Culture and Work/Life Balance

A discussion about creating your ideal work environment thus bifurcated into two very different discussions. Staffers talked about how to integrate their personal travel and entertainment agenda (“balance your passions” was a preferred term) within the boundaries of an established firm. The chief issue was finding ways to effectively communicate the desire for a balanced life to the prototypical Baby Boomer founder. Those founders might have worked 55-hour weeks during their own formative years and measure the value of staff productivity by how much face-time they put in at the office.

Most of the attending advisors (including those now running their own firms) either had worked in this environment or were working in one now. The wide discrepancy between working hours and desired schedule did not always seem to be the fault of the founder or owner. Some staff planners admitted that, when hired, they had simply conformed to a lot of implied expectations in the office without communicating clearly the working conditions they felt would work best for them. Rather than suffer under difficult conditions, some NexGenners said, why not set appropriate boundaries and expectations with the employer the same way the firm does with its clients?

From there, much of the conversation revolved around how to communicate the desire for a balanced life in a way that would resonate with the founder or owner. Solution one was to simply address the topic directly and ask for the work hours you want. If that failed, solution two was to make a business case for why you can add your full value during normal work hours, without punching the time clock on Saturdays.

If that failed, solution three was to get a year or two of experience and look for employment elsewhere — with confidence that you won’t be waiting long for that next job offer in a market that is visibly starving for experienced talent.

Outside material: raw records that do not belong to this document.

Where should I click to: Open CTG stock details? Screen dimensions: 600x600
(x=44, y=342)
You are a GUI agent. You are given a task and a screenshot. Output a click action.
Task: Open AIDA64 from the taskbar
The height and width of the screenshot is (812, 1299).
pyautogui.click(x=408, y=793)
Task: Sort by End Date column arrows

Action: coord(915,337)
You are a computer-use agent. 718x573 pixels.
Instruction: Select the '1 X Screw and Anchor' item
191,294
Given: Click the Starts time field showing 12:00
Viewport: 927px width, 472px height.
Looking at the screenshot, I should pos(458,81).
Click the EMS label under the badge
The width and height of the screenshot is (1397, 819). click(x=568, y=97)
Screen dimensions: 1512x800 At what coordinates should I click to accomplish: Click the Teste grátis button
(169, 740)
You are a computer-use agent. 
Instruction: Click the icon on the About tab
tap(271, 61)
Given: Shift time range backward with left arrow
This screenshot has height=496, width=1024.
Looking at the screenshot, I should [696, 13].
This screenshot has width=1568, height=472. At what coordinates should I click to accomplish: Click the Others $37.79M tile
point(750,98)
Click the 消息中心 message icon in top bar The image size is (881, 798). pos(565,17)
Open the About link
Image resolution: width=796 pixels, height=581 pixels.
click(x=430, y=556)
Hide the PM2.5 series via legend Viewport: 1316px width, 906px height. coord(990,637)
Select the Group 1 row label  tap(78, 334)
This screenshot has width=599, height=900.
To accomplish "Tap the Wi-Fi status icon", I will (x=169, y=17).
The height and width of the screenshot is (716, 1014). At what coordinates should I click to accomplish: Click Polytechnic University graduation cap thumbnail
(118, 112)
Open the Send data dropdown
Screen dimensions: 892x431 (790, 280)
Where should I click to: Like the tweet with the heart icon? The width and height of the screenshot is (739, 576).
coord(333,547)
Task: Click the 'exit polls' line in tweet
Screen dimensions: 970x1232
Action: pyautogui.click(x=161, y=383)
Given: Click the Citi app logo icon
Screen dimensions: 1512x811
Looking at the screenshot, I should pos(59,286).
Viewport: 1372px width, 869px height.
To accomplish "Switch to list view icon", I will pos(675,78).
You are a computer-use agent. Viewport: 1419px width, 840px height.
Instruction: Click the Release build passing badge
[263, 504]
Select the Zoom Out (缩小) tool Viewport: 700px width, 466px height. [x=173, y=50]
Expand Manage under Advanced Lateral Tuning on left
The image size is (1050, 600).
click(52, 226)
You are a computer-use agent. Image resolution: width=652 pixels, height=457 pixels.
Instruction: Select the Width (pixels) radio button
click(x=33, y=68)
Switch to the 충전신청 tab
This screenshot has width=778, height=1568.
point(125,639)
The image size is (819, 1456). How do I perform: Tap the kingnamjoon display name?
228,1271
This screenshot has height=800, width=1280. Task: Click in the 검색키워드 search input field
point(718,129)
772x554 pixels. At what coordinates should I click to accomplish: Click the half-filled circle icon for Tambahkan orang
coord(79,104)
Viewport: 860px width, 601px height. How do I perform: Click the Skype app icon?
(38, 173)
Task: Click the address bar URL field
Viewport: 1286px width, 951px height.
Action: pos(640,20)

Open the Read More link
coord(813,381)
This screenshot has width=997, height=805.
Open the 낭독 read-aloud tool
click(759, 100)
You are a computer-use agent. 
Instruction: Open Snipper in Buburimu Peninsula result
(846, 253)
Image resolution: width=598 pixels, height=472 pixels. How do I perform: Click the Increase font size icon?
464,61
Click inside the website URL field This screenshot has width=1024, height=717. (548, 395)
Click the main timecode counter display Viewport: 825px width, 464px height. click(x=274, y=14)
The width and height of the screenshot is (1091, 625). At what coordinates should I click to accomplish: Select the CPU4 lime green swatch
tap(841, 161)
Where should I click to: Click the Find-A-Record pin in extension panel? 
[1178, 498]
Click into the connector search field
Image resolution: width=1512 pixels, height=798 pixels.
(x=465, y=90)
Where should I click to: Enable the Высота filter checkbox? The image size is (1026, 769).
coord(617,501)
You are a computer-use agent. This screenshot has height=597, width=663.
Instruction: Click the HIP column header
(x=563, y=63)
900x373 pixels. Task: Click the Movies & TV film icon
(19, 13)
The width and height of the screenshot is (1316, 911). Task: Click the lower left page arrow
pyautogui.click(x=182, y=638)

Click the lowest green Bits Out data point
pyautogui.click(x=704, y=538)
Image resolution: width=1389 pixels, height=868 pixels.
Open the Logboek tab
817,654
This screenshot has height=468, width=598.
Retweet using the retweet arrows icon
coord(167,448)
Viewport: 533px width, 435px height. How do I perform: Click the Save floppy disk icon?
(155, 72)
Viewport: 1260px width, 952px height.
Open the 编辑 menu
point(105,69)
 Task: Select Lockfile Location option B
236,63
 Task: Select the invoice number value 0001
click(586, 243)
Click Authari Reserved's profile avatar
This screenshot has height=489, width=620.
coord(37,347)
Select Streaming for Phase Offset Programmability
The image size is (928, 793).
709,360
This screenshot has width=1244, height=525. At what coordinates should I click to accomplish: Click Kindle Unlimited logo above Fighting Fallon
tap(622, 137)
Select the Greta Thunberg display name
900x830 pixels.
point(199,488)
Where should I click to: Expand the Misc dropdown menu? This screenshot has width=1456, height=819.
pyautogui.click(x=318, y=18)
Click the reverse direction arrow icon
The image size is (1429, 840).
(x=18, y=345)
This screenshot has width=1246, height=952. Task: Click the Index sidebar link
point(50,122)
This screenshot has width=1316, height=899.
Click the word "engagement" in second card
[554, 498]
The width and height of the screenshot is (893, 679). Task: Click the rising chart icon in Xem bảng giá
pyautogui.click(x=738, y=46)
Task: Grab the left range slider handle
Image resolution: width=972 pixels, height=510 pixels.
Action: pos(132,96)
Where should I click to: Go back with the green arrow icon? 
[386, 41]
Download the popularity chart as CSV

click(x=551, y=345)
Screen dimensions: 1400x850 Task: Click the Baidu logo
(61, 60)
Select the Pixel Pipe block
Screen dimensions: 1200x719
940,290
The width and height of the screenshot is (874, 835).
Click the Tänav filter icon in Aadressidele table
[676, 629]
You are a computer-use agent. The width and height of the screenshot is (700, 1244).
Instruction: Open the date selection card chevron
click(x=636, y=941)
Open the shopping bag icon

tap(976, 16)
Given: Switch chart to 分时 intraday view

This led to a conversation about the many different office cultures in the planning profession, which is clearly a much-discussed topic among younger advisors. Founders and owners should recognize that their younger staffers compare notes with each other on great (and, sometimes, lousy) places to work when they get together informally or at local chapter meetings. Attracting talent may be as simple as giving your younger employees the chance to tell positive stories about a collaborative culture where the software tools are updated regularly, younger advisors are given client-facing opportunities and work/life boundaries are respected.